The first seed rockets were in a way less spectacular than the launch facilities built to support them. They were assembly-line boosters mass-produced from old Titan and Delta templates, not an ounce or a microchip more complicated than they needed to be, and they populated their pads in startling numbers as winter advanced into spring, spaceships like cottonwood pods, poised to carry dormant life to a distant, sterile soil.

It was also, in a sense, spring in the solar system at large, or at least a prolonged Indian summer. The habitable zone of the solar system was expanding outward as the sun depleted its helium core, beginning to encompass Mars as it would eventually encompass the watery Jovian moon Ganymede, another potential target for late-stage terraforming. On Mars, vast tonnages of frozen C02 and water ice had begun to sublimate into the atmosphere over millions of warming summers. At the beginning of the Spin the Martian atmospheric pressure at ground level had been roughly eight millibars, as rarified as the air three miles above the peak of Mount Everest. Now, even without human intervention, the planet had achieved a climate equivalent to an arctic mountaintop bathed in gaseous carbon dioxide—balmy, by Martian standards.
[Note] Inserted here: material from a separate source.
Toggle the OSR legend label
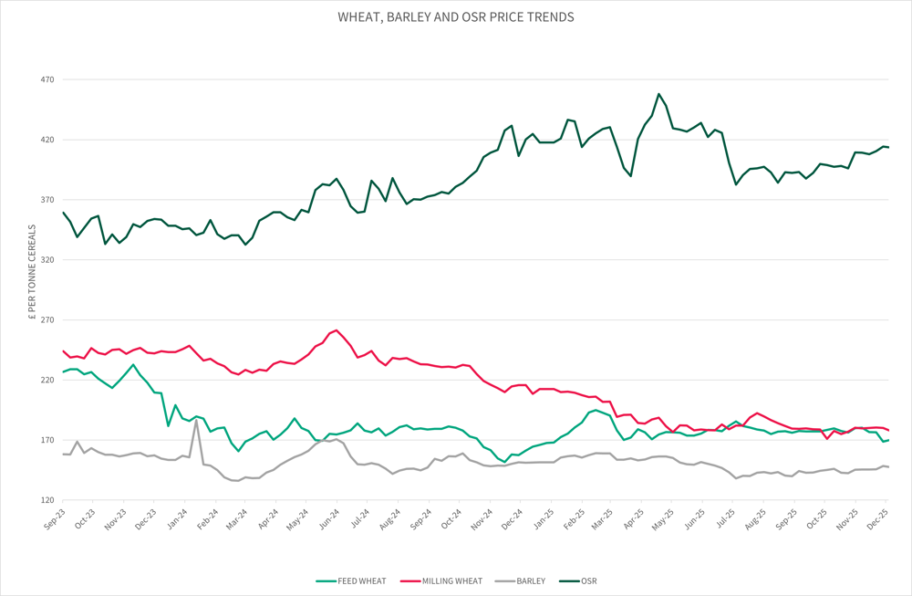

But we meant to take the process further. We meant to lace the planet's air with oxygen, to green its lowlands, to create ponds where, now, the periodically melting subsurface ice erupted in geysers of vapor or slurries of toxic mud.

We were perilously optimistic during the winter of the gantries.

* * * * *

On March third, shortly before the first scheduled wave of seed launches, Carol Lawton called me at home and told me my mother had suffered a severe stroke and wasn't expected to live.

I made arrangements for a local medic to cover for me at Perihelion, then drove to Orlando and booked the first morning flight to D.C.

Carol met me at Reagan International, apparently sober. She opened her arms and I hugged her, this woman who had never displayed more than a puzzled indifference toward me during the years I had lived on her property. Then she stood back and put her tremorous hands on my shoulders. "I'm so sorry, Tyler."

"Is she still alive?"

"She's hanging on. I have a car waiting. We can talk while we drive."

I followed her out to a vehicle that must have been dispatched by E.D. himself, a black limo with federal stickers. The driver barely spoke as he put my luggage in the trunk, tipped his hat when I thanked him, and climbed into a driver's seat meticulously isolated from the plush passenger compartment. He headed for George Washington University Hospital without being asked.

Carol was skinnier than I remembered her, birdlike against the leather upholstery. She took a cotton handkerchief out of her tiny purse and dabbed her eyes. "All this ridiculous crying," she said. "I lost my contacts yesterday. Just sort of cried them away, if you can imagine that. There are some things a person takes for granted. For me it was having your mother in the house, keeping things in order, or just knowing she was nearby, there across the lawn. I used to wake up at night—I don't sleep soundly, which probably doesn't surprise you—I used to wake up feeling like the world was fragile and I might fall through it, fall right through the floor and keep on falling forever. Then I would think of her over there in the Little House, sound asleep. Sleeping soundly. It was like courtroom evidence. Exhibit A, Belinda Dupree, the possibility of peace of mind. She was the pillar of the household, Tyler, whether you knew it or not."